De Keersmaeker returns to Sadler's Wells after choreographing her company, Rosas, in Rain last October, set to music by the minimalist composer Steve Reich. Her dancers received rapturous standing ovations. But now De Keersmaeker herself will take centre stage in a duet with her principal dancer Cynthia Loemij.

"It is very intense and intimate," De Keersmaeker says of the piece she created two years ago. This duet is on a much smaller scale than the lavish productions she has made over the past few years, such as In Real Time (2000), in which the relation between dance, music and acting came across powerfully.
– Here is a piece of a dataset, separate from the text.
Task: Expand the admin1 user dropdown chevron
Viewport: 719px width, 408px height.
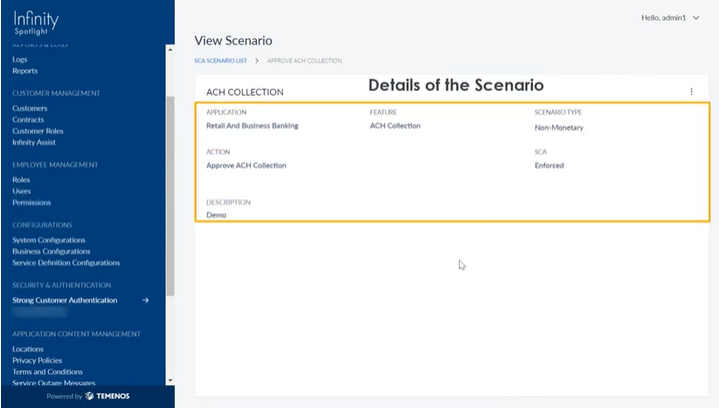Action: pos(695,18)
But this duet enables her to dance freely - and without having to oversee dancers.

De Keersmaeker has been keen to dance with Loemij, a principal member of the company since 1992, who has performed in most pieces, both in the early period (Rosas danst Rosas, 1983) and in the more recent phase, such as Drumming, 1998. Small Hands (Out of the Lie of No) sees De Keersmaeker and Loemij jump, run, jerk, fling and roll themselves down on to the floor and bounce back up again.

Set to music by Henry Purcell ("Hail! Bright Cecilia!", "Welcome to all the Pleasures", "Music for a While" from Oedipus Z583, and songs from Orpheus Britannicus) it is far more joyous than the often repetitive tones of Reich. "Music is always my first partner," says De Keersmaeker, who has a sophisticated understanding of complex musical scores that combines with an inventive choreographic style. "My work is always characterised by the tension between being formal but extremely expressive and emotional. In this case, I searched to find the dance vocabulary in silence - silence is important - then by improvisation, and afterwards I merged it with music." But it could all have been very different. Initially, the couple wanted to dance to Bluebeard's Castle by Bartók, but they couldn't get the rights to use that music for a dance piece.

De Keersmaeker made her British debut as part of Dance Umbrella 1982 with Fase, her first piece set to a Steve Reich score. The following year she founded her own company, and then made an international breakthrough with Rosas danst Rosas, set to new compositions of Thierry De Mey and Peter Vermeersh. In 1992, Rosas became the resident company of Brussels' Royal Opera De Munt/La Monnaie, and in 1995 De Keersmaeker set up a new international dance school in Brussels. She also performs an emotive solo, Once, at The Place directly after the Sadler's Wells season, to the melodies of the folk singer Joan Baez.